▶ Exercise inputs:
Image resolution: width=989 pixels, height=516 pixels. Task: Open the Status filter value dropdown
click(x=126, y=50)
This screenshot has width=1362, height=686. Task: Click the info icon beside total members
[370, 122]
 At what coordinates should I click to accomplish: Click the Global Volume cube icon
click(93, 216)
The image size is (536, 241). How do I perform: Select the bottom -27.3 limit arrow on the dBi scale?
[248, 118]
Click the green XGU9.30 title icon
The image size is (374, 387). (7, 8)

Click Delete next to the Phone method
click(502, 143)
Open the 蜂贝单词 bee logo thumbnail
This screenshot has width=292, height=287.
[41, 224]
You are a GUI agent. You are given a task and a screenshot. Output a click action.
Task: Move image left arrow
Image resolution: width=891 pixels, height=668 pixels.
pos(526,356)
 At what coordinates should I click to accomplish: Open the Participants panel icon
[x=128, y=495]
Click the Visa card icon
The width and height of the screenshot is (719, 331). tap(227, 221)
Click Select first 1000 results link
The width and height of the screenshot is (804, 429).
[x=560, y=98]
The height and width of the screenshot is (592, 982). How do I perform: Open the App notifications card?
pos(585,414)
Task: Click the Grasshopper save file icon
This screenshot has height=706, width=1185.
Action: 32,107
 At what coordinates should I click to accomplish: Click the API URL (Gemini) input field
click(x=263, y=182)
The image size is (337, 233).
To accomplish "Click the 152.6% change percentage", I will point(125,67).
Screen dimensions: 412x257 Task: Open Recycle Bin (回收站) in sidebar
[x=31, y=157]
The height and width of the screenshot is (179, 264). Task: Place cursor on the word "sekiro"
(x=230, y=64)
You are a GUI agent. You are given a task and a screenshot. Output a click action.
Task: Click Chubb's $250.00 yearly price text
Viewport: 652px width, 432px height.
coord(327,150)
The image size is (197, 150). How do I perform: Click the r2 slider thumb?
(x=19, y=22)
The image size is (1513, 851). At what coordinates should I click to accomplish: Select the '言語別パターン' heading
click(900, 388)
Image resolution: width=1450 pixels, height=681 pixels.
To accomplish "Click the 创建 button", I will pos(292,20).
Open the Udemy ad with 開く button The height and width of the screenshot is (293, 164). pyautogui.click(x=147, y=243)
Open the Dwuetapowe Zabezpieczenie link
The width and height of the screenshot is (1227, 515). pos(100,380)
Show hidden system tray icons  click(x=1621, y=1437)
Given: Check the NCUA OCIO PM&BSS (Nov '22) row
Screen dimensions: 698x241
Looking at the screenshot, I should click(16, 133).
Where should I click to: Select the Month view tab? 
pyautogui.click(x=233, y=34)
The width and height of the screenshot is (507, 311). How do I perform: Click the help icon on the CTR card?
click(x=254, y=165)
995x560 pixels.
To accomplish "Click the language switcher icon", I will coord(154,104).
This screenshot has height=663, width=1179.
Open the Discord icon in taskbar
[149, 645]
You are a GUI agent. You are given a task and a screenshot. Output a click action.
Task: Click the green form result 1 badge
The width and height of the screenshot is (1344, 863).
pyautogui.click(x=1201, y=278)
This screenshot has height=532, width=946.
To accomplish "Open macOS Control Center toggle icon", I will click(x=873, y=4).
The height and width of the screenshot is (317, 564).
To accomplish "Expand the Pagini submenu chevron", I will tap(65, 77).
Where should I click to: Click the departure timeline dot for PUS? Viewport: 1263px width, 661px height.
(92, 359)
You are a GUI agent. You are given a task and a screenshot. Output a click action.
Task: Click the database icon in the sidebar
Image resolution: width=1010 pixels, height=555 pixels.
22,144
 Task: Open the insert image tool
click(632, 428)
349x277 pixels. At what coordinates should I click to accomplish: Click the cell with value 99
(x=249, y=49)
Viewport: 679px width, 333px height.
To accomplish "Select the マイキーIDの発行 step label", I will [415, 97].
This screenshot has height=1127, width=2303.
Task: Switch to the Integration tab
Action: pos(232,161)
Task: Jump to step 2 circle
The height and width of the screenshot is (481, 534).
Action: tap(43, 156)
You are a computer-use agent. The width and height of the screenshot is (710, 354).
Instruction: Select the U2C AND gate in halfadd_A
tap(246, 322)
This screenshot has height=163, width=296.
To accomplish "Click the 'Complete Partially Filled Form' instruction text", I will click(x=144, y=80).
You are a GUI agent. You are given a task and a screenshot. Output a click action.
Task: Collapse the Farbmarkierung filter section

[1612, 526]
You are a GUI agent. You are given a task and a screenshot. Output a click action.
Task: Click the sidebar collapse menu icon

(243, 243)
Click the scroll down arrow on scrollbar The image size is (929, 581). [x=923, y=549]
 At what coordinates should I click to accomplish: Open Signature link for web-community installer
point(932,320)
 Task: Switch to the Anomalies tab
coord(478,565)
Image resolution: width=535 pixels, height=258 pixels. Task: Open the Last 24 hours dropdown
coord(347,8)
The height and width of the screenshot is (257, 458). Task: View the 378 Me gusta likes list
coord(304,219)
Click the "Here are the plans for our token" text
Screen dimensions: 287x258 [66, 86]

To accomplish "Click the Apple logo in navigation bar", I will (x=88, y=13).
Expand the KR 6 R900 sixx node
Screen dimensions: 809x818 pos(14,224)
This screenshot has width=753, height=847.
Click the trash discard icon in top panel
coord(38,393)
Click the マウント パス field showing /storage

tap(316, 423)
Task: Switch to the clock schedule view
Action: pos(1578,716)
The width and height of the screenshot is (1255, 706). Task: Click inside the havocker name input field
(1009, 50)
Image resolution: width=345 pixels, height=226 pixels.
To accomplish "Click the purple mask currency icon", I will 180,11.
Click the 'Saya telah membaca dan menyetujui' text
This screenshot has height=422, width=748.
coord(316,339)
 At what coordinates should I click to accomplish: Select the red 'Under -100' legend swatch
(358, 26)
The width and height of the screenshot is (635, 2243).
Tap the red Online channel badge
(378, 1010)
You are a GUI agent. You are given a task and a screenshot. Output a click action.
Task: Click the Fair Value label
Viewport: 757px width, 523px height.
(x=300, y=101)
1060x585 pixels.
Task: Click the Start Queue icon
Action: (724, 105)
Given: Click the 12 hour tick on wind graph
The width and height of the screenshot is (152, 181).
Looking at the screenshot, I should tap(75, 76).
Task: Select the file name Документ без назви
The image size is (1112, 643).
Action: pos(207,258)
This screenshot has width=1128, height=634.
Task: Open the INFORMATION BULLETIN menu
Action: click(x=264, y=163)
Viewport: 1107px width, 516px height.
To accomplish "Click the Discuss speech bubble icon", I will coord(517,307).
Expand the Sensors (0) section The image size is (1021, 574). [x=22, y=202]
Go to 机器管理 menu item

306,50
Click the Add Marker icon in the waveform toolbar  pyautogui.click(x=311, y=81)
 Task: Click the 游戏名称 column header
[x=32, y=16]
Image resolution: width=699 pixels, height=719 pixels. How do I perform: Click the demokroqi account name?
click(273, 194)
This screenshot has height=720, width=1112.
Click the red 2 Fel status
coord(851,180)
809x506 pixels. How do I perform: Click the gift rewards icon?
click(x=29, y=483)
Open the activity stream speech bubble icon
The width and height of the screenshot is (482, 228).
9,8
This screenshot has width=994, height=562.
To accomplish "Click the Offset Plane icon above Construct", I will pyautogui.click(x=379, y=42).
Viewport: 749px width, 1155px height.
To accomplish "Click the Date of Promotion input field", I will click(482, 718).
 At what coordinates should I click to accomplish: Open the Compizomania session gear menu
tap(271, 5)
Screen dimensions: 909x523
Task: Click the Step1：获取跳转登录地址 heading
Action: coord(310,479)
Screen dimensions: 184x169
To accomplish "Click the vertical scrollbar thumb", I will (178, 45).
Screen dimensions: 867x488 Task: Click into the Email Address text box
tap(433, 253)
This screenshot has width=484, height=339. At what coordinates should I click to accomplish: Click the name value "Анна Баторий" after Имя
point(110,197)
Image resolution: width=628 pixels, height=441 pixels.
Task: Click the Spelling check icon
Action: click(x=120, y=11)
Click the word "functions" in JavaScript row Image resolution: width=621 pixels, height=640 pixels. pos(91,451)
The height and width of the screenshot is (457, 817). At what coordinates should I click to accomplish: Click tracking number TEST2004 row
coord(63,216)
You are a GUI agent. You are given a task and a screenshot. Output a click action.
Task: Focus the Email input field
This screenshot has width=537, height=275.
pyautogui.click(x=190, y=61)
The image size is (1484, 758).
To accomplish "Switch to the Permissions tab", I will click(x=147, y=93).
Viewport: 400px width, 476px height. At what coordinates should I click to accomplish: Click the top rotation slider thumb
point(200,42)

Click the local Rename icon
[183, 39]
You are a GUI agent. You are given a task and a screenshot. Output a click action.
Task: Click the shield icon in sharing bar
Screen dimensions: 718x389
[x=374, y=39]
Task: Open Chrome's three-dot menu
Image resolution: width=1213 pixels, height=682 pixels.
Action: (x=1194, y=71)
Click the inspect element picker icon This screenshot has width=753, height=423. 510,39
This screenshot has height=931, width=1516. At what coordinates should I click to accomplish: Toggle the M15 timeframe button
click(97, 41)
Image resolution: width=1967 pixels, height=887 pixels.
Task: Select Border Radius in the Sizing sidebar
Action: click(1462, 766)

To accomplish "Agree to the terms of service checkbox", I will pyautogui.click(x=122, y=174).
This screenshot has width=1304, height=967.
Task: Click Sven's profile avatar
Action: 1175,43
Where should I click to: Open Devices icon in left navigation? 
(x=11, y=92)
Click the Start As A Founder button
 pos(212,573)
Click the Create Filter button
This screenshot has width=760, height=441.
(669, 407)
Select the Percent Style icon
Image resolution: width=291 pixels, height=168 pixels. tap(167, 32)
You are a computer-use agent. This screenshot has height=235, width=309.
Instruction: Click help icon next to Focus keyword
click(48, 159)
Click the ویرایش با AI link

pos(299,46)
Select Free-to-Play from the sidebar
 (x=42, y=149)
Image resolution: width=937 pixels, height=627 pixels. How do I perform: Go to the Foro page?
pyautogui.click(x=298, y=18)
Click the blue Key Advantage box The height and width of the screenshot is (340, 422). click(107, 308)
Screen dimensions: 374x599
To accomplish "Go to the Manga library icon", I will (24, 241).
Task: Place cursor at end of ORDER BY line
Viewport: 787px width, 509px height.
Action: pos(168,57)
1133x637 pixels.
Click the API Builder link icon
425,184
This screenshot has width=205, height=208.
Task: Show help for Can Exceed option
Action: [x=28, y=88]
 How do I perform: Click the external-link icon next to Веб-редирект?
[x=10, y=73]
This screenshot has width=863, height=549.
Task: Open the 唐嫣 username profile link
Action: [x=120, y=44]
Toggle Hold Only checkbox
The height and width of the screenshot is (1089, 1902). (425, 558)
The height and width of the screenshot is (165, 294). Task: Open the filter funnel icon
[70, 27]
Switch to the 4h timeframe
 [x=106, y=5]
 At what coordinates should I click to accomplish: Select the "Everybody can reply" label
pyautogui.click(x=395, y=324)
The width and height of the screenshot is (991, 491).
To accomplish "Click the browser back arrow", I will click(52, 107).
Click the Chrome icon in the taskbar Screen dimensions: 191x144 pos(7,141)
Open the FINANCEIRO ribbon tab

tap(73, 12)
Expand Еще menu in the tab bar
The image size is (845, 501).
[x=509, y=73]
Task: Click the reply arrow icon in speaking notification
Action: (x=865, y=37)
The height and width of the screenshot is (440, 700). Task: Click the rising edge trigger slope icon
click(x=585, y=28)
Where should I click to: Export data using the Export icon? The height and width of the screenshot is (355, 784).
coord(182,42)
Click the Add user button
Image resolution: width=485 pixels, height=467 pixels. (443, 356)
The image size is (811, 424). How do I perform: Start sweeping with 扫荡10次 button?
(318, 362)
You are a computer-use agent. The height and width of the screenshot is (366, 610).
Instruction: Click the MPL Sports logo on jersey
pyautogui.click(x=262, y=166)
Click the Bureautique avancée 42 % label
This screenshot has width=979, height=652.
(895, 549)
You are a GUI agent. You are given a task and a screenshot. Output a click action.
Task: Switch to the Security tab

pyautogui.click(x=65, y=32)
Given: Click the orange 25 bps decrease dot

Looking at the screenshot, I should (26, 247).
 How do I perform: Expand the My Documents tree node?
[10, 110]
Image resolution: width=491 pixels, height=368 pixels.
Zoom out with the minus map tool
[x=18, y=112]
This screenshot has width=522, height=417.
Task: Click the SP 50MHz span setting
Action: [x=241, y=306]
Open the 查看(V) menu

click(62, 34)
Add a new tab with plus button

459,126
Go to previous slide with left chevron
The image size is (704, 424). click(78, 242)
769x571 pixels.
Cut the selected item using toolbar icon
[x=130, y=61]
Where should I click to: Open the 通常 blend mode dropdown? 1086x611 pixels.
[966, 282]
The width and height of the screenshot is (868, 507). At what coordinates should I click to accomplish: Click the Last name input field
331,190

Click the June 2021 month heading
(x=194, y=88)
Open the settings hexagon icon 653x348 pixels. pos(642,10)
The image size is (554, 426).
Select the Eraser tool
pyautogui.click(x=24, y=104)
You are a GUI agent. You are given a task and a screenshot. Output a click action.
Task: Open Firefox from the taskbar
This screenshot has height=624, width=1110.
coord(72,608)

▶ Required task: Update everything from the start of the listing down to the line containing "[x=128, y=495]" by changing "icon" to "symbol", leaving the rest of those lines unchanged.

▶ Solution:
Image resolution: width=989 pixels, height=516 pixels. Task: Open the Status filter value dropdown
click(x=126, y=50)
This screenshot has width=1362, height=686. Task: Click the info symbol beside total members
[370, 122]
 At what coordinates should I click to accomplish: Click the Global Volume cube symbol
click(93, 216)
The image size is (536, 241). How do I perform: Select the bottom -27.3 limit arrow on the dBi scale?
[248, 118]
Click the green XGU9.30 title symbol
The image size is (374, 387). (7, 8)

Click Delete next to the Phone method
click(502, 143)
Open the 蜂贝单词 bee logo thumbnail
This screenshot has width=292, height=287.
[41, 224]
You are a GUI agent. You are given a task and a screenshot. Output a click action.
Task: Move image left arrow
Image resolution: width=891 pixels, height=668 pixels.
pos(526,356)
 At what coordinates should I click to accomplish: Open the Participants panel symbol
[x=128, y=495]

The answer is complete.